It is important to note that this was never a religious endeavor. I did not desire to verify beliefs of any kind. The consideration of the word "Monk," used here, has no religious connotation. It is meant as "one who is dedicated to spiritual inquiry, inner practice and clarification of awareness, blindness and obscuration.”
This was a journey requiring a constant check to see that I was not fooling myself, falling prey to inflated assumptions, and projections. My motto from the beginning: carry a measuring tape and check to see if my head had swollen with false pride and false achievement; carry Salt to ward off the pressures of wanting to find things in what might be nothing, becoming duped by subtle, but entirely explainable nuances and increased senses.
About two years into full practice, I decided that I had done enough and would end the experiment. I had learned a lot, felt great, and enjoyed meditation, but I could not really attribute anything to it other than it was nice and felt good.
I do not mean to downplay the incredible changes that took place on the gross and subtle physical planes, but I was very intent not to allow these wonderful aspects of practice to persuade me into a belief system based on physical aspects and then extrapolated assumptions and baseless beliefs, which I found repulsive, blind and lazy.
Then, the very week I had decided this, I went to one last lecture at a Gurdjieff group I had been associating with. While standing and listening to the teacher speak, my third eye opened, telepathy popped-on, and a vast array of related sihhis (abilities) began a great expansion!
Oddly, I left most formal practice and set out for some ten years going to different colleges and "loosing myself" in the world. In 1982, I discovered a school started by Lewis Bostwick - a school for clairvoyance. While there, I was able to play with and expand many abilities, though all along, these abilities were only a byproduct of the real work, and never a goal or prized possessions.

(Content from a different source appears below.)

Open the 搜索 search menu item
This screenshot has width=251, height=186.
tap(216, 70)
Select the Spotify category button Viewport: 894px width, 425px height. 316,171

I began again to meditate, now for some 18 hours in a sitting. Many more siddhis arrived, clarity expanded and incredible sustained changes took place. Lewis and I became very good friends though we never talked too much at length. We shared Presence and that was enough.

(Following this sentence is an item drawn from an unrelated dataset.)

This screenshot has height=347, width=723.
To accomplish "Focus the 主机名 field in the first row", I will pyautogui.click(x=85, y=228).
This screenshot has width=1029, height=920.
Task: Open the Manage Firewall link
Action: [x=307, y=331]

After more than a decade with this school, the politics of group work at such organizations took its toll and I left.
I moved on into business, I was always broke in this pursuit of spirit. I was determined to end the poverty so that I could "retire" either with a pile of money or a money machine. Then I could go back at some point and do nothing but meditate and come what may.
After big success and big failure, I retreated to a life on sailboats and slowly recovered through buying and selling boats and inventing. I created some products, designing and patenting one, and became a manufacturer in the marine business. I never made much money, but recovered and stood on my feet again. I met Tania in 2001, and in 2007 our beautiful son, Lake, came into our lives.
At one point prior to his birth, Tania and I were walking to the park, and I mentioned that she had a "Being" very strongly in her womb. I explained that normally she had a hive of them hovering about, but this was different, this one was solidly in her body.
She passed it off casually but then said, "I haven't had my period, it's about two weeks late." I immediately exclaimed that she was pregnant! She found it difficult to believe since we had only been "trying" for about three weeks. I ran to the store, got the test kit and bingo, we were pregnant!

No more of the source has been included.